Aim of the exercise: Copy the following data line for line, with no changes.

Task input:
+---+

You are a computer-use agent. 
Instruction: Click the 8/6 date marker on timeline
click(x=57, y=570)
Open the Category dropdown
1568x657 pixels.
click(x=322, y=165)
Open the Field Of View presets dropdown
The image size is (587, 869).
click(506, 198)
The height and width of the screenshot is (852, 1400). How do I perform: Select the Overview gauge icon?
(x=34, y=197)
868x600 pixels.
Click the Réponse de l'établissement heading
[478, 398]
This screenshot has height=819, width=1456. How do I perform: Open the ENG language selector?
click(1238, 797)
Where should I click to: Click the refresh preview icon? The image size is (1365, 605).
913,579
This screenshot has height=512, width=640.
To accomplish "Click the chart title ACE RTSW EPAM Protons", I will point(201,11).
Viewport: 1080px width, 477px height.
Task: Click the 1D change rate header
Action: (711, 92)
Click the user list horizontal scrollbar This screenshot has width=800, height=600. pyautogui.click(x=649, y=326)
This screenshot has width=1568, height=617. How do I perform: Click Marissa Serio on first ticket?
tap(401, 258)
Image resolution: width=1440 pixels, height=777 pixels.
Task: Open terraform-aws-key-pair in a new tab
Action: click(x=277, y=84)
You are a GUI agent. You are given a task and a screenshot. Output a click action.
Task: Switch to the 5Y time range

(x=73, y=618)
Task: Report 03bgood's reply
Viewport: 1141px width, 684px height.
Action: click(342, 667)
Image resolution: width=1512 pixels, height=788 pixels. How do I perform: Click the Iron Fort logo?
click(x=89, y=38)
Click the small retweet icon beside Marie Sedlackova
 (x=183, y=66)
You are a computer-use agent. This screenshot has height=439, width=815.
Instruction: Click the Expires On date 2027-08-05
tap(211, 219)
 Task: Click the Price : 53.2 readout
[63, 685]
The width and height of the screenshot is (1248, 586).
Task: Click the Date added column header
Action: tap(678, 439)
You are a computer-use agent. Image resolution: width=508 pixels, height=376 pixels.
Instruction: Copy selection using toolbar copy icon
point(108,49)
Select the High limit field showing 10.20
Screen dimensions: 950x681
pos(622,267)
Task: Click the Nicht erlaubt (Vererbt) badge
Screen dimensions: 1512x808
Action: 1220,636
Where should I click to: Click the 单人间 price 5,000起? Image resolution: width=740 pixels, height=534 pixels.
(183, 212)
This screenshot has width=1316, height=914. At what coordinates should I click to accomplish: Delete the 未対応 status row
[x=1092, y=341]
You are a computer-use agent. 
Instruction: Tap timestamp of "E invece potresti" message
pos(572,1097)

+---+

Final answer:
You are a computer-use agent. 
Instruction: Click the 8/6 date marker on timeline
click(x=57, y=570)
Open the Category dropdown
1568x657 pixels.
click(x=322, y=165)
Open the Field Of View presets dropdown
The image size is (587, 869).
click(506, 198)
The height and width of the screenshot is (852, 1400). How do I perform: Select the Overview gauge icon?
(x=34, y=197)
868x600 pixels.
Click the Réponse de l'établissement heading
[478, 398]
This screenshot has height=819, width=1456. How do I perform: Open the ENG language selector?
click(1238, 797)
Where should I click to: Click the refresh preview icon? The image size is (1365, 605).
913,579
This screenshot has height=512, width=640.
To accomplish "Click the chart title ACE RTSW EPAM Protons", I will point(201,11).
Viewport: 1080px width, 477px height.
Task: Click the 1D change rate header
Action: (711, 92)
Click the user list horizontal scrollbar This screenshot has width=800, height=600. pyautogui.click(x=649, y=326)
This screenshot has width=1568, height=617. How do I perform: Click Marissa Serio on first ticket?
tap(401, 258)
Image resolution: width=1440 pixels, height=777 pixels.
Task: Open terraform-aws-key-pair in a new tab
Action: click(x=277, y=84)
You are a GUI agent. You are given a task and a screenshot. Output a click action.
Task: Switch to the 5Y time range

(x=73, y=618)
Task: Report 03bgood's reply
Viewport: 1141px width, 684px height.
Action: click(342, 667)
Image resolution: width=1512 pixels, height=788 pixels. How do I perform: Click the Iron Fort logo?
click(x=89, y=38)
Click the small retweet icon beside Marie Sedlackova
 (x=183, y=66)
You are a computer-use agent. This screenshot has height=439, width=815.
Instruction: Click the Expires On date 2027-08-05
tap(211, 219)
 Task: Click the Price : 53.2 readout
[63, 685]
The width and height of the screenshot is (1248, 586).
Task: Click the Date added column header
Action: tap(678, 439)
You are a computer-use agent. Image resolution: width=508 pixels, height=376 pixels.
Instruction: Copy selection using toolbar copy icon
point(108,49)
Select the High limit field showing 10.20
Screen dimensions: 950x681
pos(622,267)
Task: Click the Nicht erlaubt (Vererbt) badge
Screen dimensions: 1512x808
Action: 1220,636
Where should I click to: Click the 单人间 price 5,000起? Image resolution: width=740 pixels, height=534 pixels.
(183, 212)
This screenshot has width=1316, height=914. At what coordinates should I click to accomplish: Delete the 未対応 status row
[x=1092, y=341]
You are a computer-use agent. 
Instruction: Tap timestamp of "E invece potresti" message
pos(572,1097)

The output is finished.